-- begin Passage given --

Original poster: "Dr. Duncan Cadd by way of Terry Fritz <twftesla-at-uswest-dot-net>" <dunckx-at-freeuk-dot-com>

Hi again Simon!

Date: 17 January 2001 13:58
Subject: 3rd light- Help!


>Original poster: "Simon Yorkston by way of Terry Fritz
<twftesla-at-uswest-dot-net>" <quantumx-at-ozemail-dot-com.au>
>
>Hi again all.
>I'm halfway through my 3rd light tests, and I'm having no
luck, at all.
>Here's the synopsys.
>
>The NST+Protection, safety and SSPG are working great. I
rebuilt my SSPG,
>and have got it running on 6 gaps at the moment, sounding
great.


Splendid!

>>>>>The only thing I can narrow it down to is the MMC. You
might remember
>there was one 'suspect' cap [it arc to the ground [eg,
terran, ground]. I
>can rule this out, because the bleeder hasn't fried, which
it would do if
>the cap died. the MMC is 2x15 .0047uf caps.

-- end Passage given --

* Problem A *
Decide whether each statement agrees with the email above. Answer yes or no for each and quote the words that decide it. (i) The SSPG is running on 6 gaps. (ii) The bleeder has fried. (iii) The message is dated 17 January 2001.
* Problem B *
Reproduce the email above between "Hi again Simon!" and "luck, at all.", inclusive.

-- begin Given information --

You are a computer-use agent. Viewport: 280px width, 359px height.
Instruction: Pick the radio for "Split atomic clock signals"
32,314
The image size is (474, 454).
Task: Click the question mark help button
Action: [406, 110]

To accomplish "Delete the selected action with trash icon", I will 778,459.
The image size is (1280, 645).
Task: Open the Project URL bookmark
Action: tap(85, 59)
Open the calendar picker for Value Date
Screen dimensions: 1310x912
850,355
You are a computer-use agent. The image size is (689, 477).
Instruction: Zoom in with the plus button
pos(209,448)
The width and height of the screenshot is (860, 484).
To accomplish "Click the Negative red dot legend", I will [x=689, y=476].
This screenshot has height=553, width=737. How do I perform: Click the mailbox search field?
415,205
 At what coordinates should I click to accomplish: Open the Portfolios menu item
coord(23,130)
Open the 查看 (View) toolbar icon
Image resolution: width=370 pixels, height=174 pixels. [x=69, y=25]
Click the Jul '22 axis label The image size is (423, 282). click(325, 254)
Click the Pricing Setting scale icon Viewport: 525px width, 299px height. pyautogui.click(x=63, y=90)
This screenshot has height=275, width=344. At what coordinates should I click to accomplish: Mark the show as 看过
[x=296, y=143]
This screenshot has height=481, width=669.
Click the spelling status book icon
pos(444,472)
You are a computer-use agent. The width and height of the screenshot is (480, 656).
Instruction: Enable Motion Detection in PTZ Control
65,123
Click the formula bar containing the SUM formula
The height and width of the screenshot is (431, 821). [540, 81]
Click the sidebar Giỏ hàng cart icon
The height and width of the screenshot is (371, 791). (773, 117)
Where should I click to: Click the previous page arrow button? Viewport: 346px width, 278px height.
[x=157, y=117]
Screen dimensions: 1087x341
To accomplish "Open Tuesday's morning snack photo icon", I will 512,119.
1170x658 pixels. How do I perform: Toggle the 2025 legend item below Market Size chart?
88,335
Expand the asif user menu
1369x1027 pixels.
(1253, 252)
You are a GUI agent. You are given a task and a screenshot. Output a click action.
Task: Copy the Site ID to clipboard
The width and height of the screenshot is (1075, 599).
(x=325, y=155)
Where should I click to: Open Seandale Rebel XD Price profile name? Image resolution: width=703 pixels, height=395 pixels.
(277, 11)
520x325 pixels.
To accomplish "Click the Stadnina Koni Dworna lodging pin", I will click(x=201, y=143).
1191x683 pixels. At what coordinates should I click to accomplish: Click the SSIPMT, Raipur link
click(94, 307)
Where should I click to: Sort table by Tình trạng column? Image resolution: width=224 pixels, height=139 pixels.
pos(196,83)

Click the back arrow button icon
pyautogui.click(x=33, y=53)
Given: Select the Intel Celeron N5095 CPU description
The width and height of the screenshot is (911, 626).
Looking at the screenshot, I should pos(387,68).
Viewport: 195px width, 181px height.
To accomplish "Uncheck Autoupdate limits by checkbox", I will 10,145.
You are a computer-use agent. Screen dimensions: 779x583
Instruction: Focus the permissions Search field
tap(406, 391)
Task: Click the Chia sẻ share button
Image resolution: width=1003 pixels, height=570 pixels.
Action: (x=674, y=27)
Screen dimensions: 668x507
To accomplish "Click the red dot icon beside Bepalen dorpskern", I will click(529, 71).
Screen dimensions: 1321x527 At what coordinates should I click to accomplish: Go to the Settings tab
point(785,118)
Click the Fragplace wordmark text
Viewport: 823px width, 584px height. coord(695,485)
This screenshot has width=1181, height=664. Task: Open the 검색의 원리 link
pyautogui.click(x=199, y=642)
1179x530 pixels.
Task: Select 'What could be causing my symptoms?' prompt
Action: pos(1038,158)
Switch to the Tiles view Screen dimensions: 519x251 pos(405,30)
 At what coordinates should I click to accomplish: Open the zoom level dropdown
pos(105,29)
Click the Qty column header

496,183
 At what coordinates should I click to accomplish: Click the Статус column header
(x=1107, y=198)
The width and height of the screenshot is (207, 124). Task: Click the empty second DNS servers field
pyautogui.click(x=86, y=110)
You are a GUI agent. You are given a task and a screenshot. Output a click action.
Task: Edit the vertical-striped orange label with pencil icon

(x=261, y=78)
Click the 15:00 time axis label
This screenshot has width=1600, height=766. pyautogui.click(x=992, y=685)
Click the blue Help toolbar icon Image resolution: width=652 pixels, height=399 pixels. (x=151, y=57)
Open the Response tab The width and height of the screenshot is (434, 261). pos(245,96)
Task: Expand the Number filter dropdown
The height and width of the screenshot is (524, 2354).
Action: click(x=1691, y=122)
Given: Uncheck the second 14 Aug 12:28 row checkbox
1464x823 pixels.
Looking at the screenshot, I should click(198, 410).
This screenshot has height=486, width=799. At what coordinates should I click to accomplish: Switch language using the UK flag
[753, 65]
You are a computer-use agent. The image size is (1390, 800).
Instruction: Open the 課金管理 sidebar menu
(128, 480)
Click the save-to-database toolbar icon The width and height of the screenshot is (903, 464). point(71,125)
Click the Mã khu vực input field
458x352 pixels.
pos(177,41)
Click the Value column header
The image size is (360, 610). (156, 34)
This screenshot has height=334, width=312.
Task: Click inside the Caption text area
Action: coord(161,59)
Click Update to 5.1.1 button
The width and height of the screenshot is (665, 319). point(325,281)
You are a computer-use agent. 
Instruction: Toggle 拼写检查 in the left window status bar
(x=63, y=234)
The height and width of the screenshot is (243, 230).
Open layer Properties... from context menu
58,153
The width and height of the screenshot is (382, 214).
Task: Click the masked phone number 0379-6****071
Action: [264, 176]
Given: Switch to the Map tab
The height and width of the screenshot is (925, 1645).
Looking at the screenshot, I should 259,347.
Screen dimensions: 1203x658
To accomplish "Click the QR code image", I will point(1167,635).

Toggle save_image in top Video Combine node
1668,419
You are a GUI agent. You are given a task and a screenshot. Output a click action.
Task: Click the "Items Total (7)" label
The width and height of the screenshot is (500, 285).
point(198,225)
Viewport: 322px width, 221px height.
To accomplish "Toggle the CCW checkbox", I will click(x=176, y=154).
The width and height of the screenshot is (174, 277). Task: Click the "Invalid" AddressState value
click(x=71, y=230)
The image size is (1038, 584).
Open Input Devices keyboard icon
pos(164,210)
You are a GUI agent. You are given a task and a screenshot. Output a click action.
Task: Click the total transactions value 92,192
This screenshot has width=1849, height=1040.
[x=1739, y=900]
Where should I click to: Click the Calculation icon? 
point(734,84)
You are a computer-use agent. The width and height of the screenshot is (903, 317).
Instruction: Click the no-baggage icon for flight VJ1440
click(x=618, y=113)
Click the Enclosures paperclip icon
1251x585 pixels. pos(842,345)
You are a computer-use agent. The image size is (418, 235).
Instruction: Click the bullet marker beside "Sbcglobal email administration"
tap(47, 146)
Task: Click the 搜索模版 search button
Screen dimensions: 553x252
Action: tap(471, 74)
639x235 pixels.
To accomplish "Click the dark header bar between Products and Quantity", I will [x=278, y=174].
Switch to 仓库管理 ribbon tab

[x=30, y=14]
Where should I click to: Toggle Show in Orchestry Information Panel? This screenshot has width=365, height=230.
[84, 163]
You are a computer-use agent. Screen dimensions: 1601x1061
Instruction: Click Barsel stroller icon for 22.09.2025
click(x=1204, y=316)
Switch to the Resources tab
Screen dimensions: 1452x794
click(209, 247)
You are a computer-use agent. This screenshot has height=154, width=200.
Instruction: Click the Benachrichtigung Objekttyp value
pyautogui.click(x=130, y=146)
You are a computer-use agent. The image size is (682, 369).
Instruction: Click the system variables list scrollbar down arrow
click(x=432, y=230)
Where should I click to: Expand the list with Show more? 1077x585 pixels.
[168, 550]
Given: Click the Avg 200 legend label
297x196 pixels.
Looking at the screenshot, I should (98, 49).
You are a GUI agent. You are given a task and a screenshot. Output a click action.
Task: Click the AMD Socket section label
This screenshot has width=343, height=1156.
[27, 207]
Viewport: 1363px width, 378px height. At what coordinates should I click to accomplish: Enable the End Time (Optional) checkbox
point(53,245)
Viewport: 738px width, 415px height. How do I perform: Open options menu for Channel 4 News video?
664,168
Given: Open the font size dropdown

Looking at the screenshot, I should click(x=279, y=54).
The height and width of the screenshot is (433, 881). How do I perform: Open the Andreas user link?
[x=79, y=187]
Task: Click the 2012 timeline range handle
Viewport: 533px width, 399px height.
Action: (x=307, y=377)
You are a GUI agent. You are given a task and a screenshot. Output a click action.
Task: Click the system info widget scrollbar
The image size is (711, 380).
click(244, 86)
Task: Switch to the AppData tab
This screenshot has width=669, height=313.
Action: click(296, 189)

-- end Given information --

* Solution A *
(i) Yes: "running on 6 gaps at the moment"
(ii) No: "the bleeder hasn't fried"
(iii) Yes: "Date: 17 January 2001 13:58"

* Solution B *
Hi again Simon!

Date: 17 January 2001 13:58
Subject: 3rd light- Help!


>Original poster: "Simon Yorkston by way of Terry Fritz
<twftesla-at-uswest-dot-net>" <quantumx-at-ozemail-dot-com.au>
>
>Hi again all.
>I'm halfway through my 3rd light tests, and I'm having no
luck, at all.